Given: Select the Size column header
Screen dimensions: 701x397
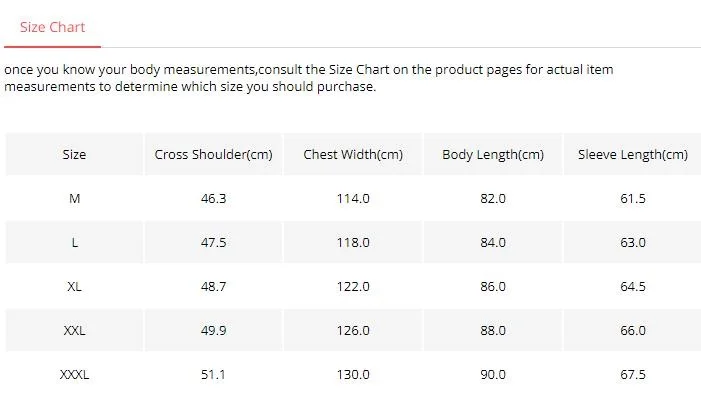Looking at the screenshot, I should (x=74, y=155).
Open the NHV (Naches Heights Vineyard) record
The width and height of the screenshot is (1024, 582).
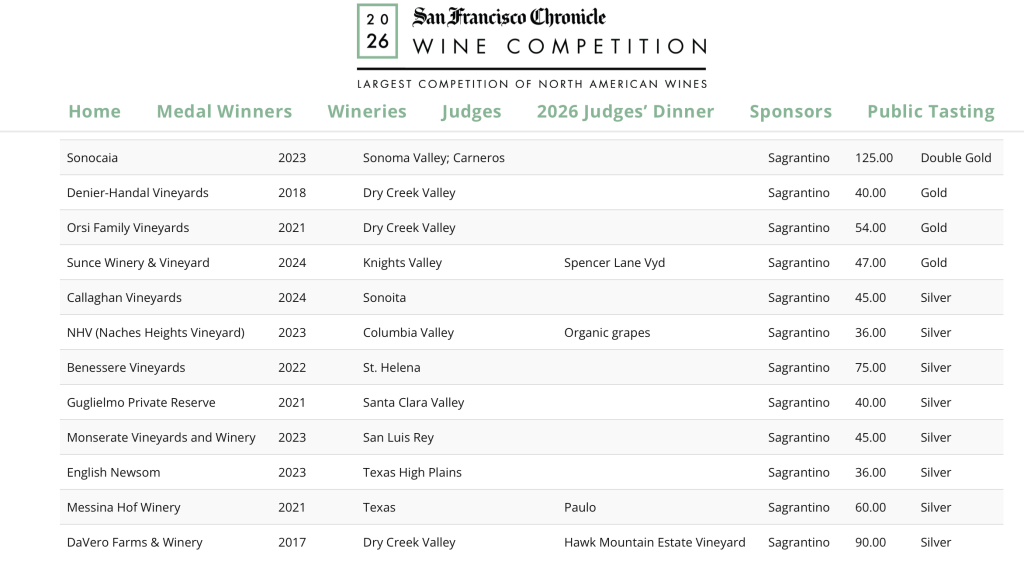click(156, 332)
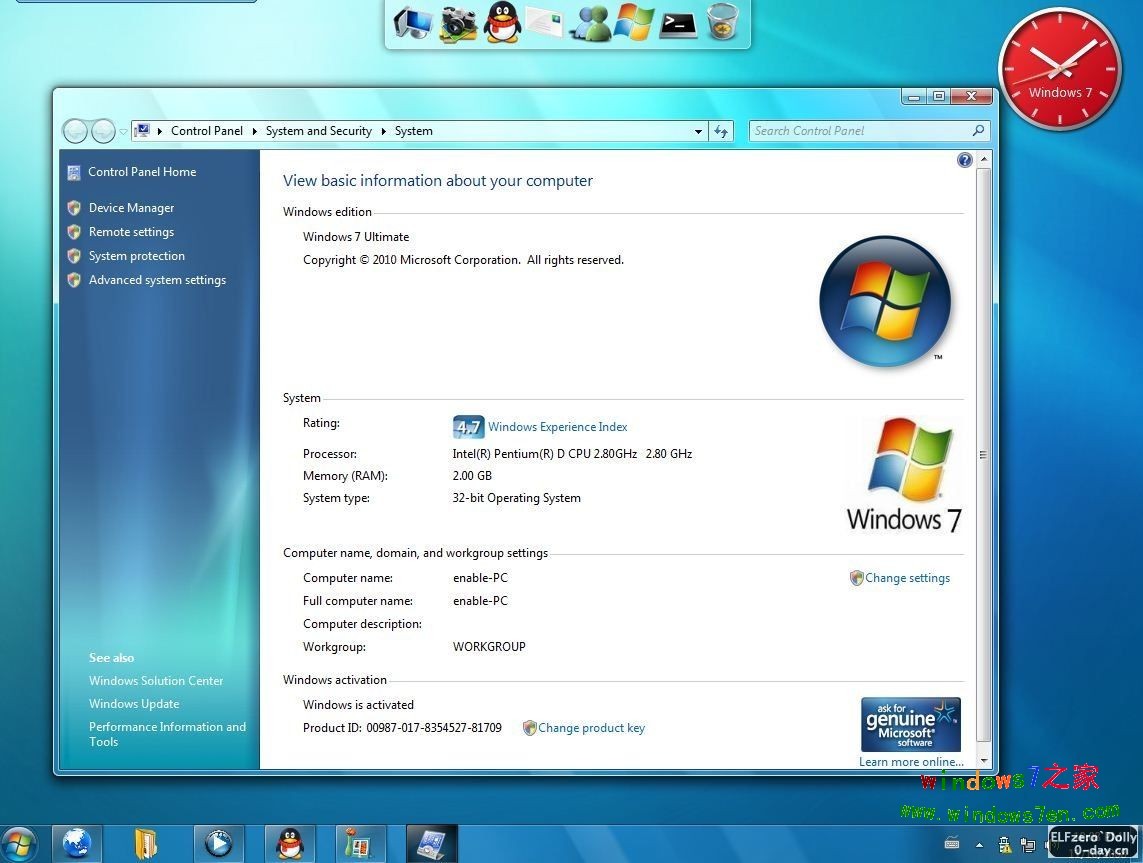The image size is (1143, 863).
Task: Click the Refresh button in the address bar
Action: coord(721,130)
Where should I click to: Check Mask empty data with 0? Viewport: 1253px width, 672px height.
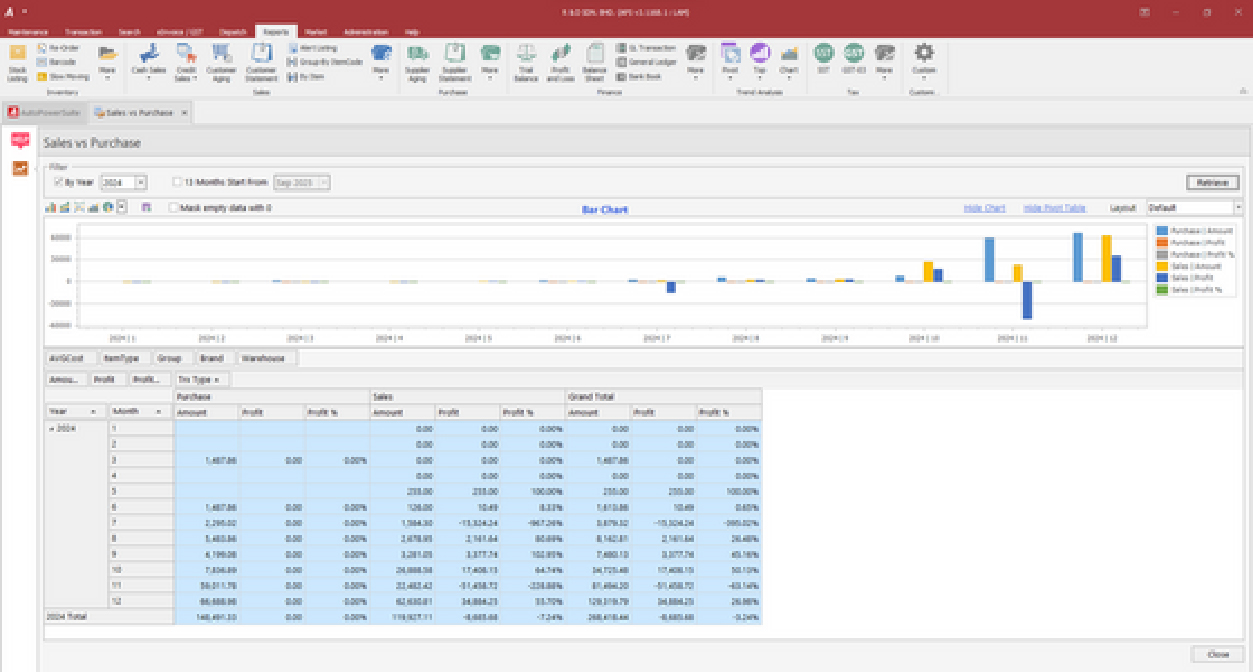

• _THE TASK_: Each line of the material above should be set down exactly, with no pictures.

• _TASK SOLUTION_:
Given: Select the Size column header
Screen dimensions: 701x397
Looking at the screenshot, I should (x=74, y=155).
Open the NHV (Naches Heights Vineyard) record
The width and height of the screenshot is (1024, 582).
click(156, 332)
The image size is (1143, 863).
Task: Click the Refresh button in the address bar
Action: coord(721,130)
Where should I click to: Check Mask empty data with 0? Viewport: 1253px width, 672px height.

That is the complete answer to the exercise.